It’s possible that Season Eight will cover enough time for Cersei’s baby to come to full term, but I wouldn’t bet on it. I know many are expecting Cersei to miscarry which might drive her over the edge into full-blown insanity, or that complications with the pregnancy will threaten Cersei’s life. Again, this feels like a bit too much of the gendered misfortune that the story is already rife with. I don’t think those outcomes for the Lannister baby will really bring home a satisfying conclusion to Cersei’s storyline.

Cersei dying might be worked satisfactorily into one or two of the other characters’ storylines (especially if Arya kills the queen) but Cersei escaping into exile would touch on the motivations of so many of our characters who have personal histories with her.

Particularly if Jon Snow is the one that offers Cersei exile, without passing the notion by Daenerys first.

Jon Snow treating with a pregnant Cersei would echo back to Ned’s proposal in Season One, when he offered her kindness out of honor.

“Honor,” she spat. “How dare you play the noble lord with me! What do you take me for? You’ve a bastard of your own, I’ve seen him. Who was the mother, I wonder? Some Dornish peasant you raped while her holdfast burned? A whore? Or was it the grieving sister, the Lady Ashara? She threw herself into the sea, I’m told. Why was that? For the brother you slew, or the child you stole? Tell me, my honorable Lord Eddard, how are you any different from Robert, or me, or Jaime?”
“For a start,” said Ned, “I do not kill children.
A Game of Thrones, Eddard XII

In general, Jon tries to take after his father-figure and role model, Lord Eddard Stark. Ned had his reasons for wanting to spare Cersei’s children from Robert’s punishment, and Jon very well might fear for the safety of Cersei’s innocent unborn child. (I’m assuming that Dany will be seeing red when it becomes known that Cersei went back on her word given at the Dragonpit, and Jon will be concerned about that.)

jon_snow_and_dany

Despite Jon’s execution of little orphan Olly, he’s established his kindness-to-children bona fides by accepting Alys Karstark’s and Ned Umber’s oaths of fealty rather than stripping them of their lands. He made the case to Daenerys that neither of them should be judged by the actions of their fathers.

Jon, who never knew his mother, seems inclined to be sympathetic to the child Cersei carries.

If Cersei escapes with Jon’s blessing, it’ll create a difficult dynamic between Jon and Dany, much like the conflict between Ned Stark and Robert Baratheon in regards to sending assassins to kill the then-pregnant Targaryen. I like the idea of seeing Daenerys on the other side of that equation.

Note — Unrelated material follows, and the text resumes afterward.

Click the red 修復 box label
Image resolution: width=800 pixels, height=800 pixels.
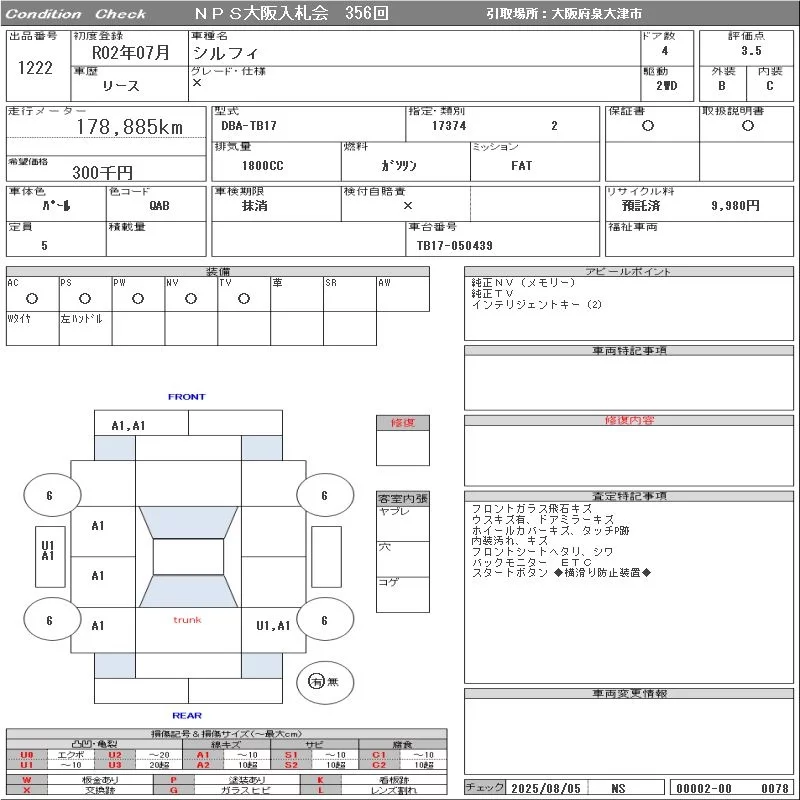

Arya would be angry that Jon sided with her number one target…

Olly: That is a perspective that I can relate to.

… but I have always hoped that Arya will have some kind of growth in her arc that moves her away from being a killer. Jon unofficially pardoning Cersei and removing her from immediate harm might give the little wolf-girl who once looked up to him a chance to reflect and change as well.

Sansa would probably be worried about the possibility of Cersei hatching plots overseas, along with feeling a need for vengeance justice for her abuse while under Cersei’s control. (Sansa’s anxiety might feel similar to Cersei’s paranoia about Tyrion on the loose and plotting overseas after Tywin’s death. Comparisons between Sansa and Cersei are always interesting to me.)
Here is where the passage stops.